The sun is shining. The birds are tweeting (fuck, even the birds have twitter accounts) and there is a general sense of contentment in the air. Summer time has finally arrived…And I’m scared. The appearance of this particular season heralds much joy but it also brings with it unimaginable horrors and unfathomable terror, because summertime can only mean one thing…half naked Brits.
Now I like to look and appreciate the sight of a near naked form as much as the next person and I’ve got the restraining orders to prove it but summer in the London isn’t like summer on the beaches of Havana. You wont find any tightly tanned bodies here. No six pack abs. No taut butt cheeks packed firmly into snugly fitted trunks. (Excuse me while I wipe the drool from my chin)
What you will find are lobsters, big red, sore, living and breathing lobsters, because British men have the unenviable ability to tan like no other humans anywhere else on earth. It’s almost fascinating to watch how, in just a couple of hours, a person can go from natural skin tone to the colour of one of our great British landmarks, the pillar box.
And the worse is still yet to come.
The sight as they become insistent on whipping off their polo shirts at the merest hint of the sun’s rays, is truly a vision to behold. If you were ever curious to see just how far the human skin can stretch, then look no further than the belly of an London man going topless. Years of drinking copious amounts of beer, has cultivated a stomach so fat that the their BMI can only be measured in acres. Not only that but then we are also subjected to the glorious sight of MOOBS! (Man boobs) and I must allow that there is a certain type of hypnotic quality that comes with watching the jiggling motion of a man with breast so large that they would have Dolly Parton spiting with envy.

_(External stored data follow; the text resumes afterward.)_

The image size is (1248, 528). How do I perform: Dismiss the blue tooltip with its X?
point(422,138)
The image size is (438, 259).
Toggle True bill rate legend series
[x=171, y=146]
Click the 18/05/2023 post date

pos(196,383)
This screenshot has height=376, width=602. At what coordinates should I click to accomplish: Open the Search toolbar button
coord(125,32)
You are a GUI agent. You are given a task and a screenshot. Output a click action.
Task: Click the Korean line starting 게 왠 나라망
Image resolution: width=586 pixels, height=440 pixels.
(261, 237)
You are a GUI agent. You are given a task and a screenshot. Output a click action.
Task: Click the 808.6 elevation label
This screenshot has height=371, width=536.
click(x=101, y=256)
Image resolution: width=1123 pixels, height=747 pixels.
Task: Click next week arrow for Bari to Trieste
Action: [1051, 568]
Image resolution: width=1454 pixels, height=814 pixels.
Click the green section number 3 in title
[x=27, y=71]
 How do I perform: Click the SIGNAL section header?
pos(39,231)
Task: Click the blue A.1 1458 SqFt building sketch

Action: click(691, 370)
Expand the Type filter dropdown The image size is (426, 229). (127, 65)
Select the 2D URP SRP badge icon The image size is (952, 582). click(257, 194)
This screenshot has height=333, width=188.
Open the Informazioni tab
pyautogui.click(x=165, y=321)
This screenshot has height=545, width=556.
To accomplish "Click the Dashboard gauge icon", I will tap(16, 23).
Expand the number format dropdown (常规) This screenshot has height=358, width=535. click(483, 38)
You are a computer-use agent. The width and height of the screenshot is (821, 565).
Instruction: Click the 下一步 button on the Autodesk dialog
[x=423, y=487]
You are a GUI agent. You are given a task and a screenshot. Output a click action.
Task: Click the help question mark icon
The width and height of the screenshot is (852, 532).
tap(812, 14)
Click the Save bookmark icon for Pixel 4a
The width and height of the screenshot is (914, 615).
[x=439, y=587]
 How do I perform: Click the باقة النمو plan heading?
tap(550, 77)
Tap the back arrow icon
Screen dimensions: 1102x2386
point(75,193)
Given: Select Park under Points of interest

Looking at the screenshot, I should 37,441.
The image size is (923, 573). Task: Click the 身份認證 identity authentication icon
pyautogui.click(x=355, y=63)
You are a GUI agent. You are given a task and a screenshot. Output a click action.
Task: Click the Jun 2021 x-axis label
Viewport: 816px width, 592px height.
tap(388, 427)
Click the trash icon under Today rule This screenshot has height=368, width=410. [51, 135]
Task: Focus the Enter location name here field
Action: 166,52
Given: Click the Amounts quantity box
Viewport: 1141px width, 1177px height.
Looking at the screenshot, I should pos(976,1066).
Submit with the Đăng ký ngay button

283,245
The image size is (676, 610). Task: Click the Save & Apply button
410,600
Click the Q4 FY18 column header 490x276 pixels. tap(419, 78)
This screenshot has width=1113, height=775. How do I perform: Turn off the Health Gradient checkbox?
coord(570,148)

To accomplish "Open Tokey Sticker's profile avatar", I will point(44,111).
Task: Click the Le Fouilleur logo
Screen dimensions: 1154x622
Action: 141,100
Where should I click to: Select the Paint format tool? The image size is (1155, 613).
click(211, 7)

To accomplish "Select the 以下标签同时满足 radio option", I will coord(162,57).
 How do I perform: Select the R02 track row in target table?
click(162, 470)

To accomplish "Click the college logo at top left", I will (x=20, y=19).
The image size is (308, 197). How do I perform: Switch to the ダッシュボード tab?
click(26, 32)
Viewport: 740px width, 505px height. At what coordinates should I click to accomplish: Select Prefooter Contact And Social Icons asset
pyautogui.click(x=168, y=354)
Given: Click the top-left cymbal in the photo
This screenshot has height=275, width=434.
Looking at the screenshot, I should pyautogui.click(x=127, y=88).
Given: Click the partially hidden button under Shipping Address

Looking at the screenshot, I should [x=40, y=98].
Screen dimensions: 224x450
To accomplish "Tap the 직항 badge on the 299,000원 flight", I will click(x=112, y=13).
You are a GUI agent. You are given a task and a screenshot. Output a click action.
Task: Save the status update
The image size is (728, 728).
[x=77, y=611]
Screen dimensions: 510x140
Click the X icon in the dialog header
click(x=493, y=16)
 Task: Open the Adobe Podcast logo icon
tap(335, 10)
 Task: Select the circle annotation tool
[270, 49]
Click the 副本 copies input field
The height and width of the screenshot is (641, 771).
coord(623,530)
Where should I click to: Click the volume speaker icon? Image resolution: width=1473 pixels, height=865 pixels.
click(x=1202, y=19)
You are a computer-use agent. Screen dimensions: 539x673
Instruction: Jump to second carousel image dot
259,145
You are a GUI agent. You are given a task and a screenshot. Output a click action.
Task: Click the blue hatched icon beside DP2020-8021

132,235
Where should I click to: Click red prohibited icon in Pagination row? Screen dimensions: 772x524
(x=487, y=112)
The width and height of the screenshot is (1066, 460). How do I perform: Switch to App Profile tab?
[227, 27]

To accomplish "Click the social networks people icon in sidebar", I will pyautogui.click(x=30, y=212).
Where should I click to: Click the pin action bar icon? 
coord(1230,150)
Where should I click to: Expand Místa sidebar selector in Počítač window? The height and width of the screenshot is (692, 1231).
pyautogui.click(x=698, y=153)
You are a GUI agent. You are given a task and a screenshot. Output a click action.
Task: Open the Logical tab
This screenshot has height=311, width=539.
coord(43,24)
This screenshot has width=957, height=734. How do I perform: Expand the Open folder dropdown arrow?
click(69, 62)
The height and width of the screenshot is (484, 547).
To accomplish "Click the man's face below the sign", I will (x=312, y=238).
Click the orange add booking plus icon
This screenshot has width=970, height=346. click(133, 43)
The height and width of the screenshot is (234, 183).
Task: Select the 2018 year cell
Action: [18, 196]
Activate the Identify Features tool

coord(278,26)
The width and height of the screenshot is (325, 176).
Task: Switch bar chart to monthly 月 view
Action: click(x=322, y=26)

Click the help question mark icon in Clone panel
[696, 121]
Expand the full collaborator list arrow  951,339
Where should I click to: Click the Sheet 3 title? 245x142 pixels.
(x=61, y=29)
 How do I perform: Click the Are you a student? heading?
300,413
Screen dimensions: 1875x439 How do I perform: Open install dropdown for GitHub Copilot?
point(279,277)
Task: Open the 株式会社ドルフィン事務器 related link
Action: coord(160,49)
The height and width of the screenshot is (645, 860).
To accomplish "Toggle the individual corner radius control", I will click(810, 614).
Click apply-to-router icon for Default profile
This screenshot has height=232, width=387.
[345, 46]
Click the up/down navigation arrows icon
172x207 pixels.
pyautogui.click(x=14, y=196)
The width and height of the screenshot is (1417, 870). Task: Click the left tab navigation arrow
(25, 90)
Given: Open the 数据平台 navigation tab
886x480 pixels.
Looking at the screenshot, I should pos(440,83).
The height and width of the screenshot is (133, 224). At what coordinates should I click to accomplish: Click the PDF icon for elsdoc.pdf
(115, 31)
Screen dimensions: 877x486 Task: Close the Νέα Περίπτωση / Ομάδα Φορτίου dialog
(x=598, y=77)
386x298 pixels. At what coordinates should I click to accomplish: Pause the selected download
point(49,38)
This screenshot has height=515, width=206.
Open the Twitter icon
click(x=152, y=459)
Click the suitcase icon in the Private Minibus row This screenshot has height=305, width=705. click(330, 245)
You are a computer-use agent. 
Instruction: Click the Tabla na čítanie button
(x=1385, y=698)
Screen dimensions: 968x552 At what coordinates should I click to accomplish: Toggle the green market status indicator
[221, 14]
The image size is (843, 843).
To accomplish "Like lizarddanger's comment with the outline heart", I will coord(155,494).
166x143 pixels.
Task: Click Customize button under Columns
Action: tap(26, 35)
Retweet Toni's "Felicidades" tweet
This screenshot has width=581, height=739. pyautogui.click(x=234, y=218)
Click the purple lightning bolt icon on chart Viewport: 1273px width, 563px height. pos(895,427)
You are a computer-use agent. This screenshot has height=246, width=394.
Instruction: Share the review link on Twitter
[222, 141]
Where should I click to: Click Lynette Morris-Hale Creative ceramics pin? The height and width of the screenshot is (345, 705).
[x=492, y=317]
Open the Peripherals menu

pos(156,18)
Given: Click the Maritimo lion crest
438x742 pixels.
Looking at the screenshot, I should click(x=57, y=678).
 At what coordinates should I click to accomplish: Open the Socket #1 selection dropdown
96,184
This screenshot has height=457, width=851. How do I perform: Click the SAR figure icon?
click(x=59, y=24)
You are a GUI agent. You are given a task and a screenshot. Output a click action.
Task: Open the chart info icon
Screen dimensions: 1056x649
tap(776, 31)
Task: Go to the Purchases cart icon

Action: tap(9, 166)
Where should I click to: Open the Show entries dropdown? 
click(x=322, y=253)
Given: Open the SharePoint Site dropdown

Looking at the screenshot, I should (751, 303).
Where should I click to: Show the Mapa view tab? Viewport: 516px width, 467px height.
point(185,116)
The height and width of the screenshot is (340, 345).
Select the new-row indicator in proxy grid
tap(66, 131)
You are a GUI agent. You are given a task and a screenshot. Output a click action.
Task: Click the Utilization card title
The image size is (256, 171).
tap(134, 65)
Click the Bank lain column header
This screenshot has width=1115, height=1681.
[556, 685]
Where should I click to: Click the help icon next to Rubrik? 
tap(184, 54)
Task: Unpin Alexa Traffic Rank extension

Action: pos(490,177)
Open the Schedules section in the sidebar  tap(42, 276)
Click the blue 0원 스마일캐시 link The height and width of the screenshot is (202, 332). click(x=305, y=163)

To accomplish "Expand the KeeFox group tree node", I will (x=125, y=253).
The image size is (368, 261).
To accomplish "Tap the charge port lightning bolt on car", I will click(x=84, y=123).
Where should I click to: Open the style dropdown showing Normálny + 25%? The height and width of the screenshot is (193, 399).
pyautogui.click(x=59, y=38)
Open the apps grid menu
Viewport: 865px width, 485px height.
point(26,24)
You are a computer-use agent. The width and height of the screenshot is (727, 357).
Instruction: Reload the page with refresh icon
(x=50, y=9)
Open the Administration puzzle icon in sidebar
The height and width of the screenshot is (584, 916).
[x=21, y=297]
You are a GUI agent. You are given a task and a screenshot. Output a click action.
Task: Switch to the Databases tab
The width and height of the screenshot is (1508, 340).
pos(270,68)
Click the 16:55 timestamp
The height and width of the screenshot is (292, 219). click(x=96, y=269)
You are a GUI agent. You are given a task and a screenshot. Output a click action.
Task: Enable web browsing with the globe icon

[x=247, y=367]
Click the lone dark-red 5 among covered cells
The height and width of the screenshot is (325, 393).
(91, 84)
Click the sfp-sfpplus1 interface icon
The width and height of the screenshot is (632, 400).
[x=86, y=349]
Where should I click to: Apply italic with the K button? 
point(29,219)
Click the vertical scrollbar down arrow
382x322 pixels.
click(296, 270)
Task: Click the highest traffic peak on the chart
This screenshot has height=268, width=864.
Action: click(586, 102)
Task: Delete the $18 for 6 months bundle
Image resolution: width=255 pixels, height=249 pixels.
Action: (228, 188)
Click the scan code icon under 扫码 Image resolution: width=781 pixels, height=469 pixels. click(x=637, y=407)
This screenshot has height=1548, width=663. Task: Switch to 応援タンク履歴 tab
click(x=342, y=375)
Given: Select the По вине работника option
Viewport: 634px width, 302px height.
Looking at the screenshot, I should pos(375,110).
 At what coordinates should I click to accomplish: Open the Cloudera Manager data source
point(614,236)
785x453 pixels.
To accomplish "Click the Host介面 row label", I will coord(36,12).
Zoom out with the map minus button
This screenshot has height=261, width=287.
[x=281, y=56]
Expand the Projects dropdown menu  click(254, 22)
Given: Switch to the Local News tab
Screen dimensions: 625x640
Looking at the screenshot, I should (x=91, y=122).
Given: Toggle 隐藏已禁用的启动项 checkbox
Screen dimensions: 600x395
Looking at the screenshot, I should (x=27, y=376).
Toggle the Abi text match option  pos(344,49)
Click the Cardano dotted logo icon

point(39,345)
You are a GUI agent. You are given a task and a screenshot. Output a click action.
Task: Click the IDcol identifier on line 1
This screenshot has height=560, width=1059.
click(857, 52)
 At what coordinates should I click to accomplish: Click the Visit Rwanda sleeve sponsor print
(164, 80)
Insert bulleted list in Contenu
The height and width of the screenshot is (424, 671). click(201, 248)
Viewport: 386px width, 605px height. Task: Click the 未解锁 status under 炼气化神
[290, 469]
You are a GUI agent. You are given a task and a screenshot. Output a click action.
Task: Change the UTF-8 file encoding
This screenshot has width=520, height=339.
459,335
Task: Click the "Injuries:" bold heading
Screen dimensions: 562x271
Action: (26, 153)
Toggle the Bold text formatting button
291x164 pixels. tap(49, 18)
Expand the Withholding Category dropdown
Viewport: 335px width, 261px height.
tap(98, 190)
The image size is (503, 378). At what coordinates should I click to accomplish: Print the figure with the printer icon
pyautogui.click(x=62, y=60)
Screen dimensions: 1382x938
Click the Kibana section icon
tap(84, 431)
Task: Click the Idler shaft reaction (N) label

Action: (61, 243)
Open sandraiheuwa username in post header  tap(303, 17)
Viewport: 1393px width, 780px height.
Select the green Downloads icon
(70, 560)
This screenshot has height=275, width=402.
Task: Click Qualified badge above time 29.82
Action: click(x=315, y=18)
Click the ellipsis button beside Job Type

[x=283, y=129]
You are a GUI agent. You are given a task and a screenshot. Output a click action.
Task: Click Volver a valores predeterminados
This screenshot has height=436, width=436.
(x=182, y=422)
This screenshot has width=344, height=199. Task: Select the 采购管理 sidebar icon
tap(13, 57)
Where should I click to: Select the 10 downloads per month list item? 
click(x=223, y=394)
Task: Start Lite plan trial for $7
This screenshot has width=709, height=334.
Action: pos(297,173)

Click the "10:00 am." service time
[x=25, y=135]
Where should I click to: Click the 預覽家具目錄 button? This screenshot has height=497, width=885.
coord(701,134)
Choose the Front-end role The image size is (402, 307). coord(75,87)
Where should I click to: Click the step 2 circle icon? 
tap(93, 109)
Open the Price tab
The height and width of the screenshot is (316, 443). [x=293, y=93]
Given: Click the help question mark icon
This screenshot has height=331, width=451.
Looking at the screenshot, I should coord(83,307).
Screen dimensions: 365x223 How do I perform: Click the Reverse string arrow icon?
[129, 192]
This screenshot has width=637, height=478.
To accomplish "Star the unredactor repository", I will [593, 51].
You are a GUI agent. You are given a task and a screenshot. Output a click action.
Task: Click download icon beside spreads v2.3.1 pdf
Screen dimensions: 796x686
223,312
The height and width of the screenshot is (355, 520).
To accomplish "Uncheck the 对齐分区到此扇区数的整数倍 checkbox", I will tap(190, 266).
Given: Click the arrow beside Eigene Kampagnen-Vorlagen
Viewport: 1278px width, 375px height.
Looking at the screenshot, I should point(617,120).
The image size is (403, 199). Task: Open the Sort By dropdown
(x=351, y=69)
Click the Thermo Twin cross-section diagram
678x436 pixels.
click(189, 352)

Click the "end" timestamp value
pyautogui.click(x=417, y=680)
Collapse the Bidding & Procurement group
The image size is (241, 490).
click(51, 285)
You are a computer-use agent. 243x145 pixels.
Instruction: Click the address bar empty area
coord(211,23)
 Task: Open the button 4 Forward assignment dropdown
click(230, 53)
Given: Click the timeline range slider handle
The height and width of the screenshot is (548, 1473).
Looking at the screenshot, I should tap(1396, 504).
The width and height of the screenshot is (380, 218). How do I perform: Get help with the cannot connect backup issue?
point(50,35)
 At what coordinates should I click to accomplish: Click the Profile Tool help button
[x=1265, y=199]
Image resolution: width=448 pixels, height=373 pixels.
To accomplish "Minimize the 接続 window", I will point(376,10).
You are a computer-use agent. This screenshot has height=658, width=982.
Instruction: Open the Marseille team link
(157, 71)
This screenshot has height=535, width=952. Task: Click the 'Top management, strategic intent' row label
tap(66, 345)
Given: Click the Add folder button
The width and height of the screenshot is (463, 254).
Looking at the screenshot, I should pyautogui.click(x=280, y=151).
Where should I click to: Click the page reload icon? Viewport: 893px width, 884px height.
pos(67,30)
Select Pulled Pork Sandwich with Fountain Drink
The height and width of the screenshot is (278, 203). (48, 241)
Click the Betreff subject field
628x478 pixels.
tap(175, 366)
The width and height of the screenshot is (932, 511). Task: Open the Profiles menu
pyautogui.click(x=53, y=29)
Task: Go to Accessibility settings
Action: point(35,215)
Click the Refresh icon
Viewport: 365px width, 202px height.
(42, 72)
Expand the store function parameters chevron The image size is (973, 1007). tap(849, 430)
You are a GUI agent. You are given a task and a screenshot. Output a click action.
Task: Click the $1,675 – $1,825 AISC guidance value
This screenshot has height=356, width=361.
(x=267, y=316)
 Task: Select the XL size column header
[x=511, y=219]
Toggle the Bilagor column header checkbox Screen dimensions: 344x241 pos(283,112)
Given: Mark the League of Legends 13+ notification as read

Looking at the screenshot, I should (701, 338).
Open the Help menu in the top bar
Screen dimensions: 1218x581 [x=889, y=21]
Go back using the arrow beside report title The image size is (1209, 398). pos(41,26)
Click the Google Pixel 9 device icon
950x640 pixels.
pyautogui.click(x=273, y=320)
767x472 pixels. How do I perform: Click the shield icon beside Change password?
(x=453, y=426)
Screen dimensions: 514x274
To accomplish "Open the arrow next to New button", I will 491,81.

Don’t get me wrong, I’m not dismissing the allure of London man, for I must admit that I do like a guy with a certain amount of paunch to his belly region. I find it sort of comforting, like cuddly up to a big teddy bear. A big, hairy, beer swigging, fouled mouth, burping, farting teddy bear.
These same men cannot wait for the summer months to come along so that they can partake in and fully enjoy the most natural of sporting events, the annual bird watching tournament. On parade we can see a splendid array of species which when grouped together, come under the banner of London Girls. The London girl comes in various categories and can been seen in all their glory when the sun is at it’s hottest.
The Tanger Bird
First we have the ‘Tanger’ bird’. This bird is distinctive because of it’s orange colouring. Originally this tangerine pigmentation was chiefly the product of 5 hours spent in tanning saloons and under such contraptions as sun beds. But over the last few years, we have seen a marked change in theses types of birds. Now much darker in hue, the modern day Tanger’s iridescence, is now sought through packets and creams to give them that just been baked in the oven look.
The Chav Bird
Next we have the ‘Chaf ‘Chaf’, bird or to give it it’s more often used title, ‘The Chav’. The Chav is well known for the amount of enhancements that it uses in order to procure itself a mate. Known primarily for it’s mane of white hair and equally white stilettos, it maintains it’s appearance of ‘girlification’ by add ons. This may include, add on nails, add on hair, add on lashes and add nails, as well as an assortment of body modification by way of, add on breasts and add on eye contacts. The chav’s main mode of attire is too be almost near naked with only the minimalist of clothing to ensure themselves a great deal of attention. This is marked out by the mother Chav’s shrill cry of, ‘shouldn’t you be wearing a skirt with that belt?’ As the younger Chav flies the nest.
The Muffin Top Bird
Last but certainly by no means least, is the ‘Muffin Top’ bird. The Muffin Top bird can be easily distinguished by its ability to fit into the tightest of jeans, thereby leaving a portion of the belly pushed up and then splayed across the uppermost part of the body. This is then capped off by a very small vest top that reaches just above the region of over-spilling flesh and is a very potent means of defense. This overflow guarantees that only the drunkest of the male predators will attempt to approach the Muffin Top, whilst All other humans tend to give it a wide berth, as the sight can be quite jarring to the eyes. In fact and on numerous occasions, cries of, “MY EYES! LORD HOW THEY BLEED!!,” Can be heard on seeing such a display for the first time. this is then often followed up by a loud retching noise and the sounds of dry heaving.
So as you can see, the summer months can bring with it such magical and wondrous sights but in the East End of London, it is definitely NOT for the faint hearted.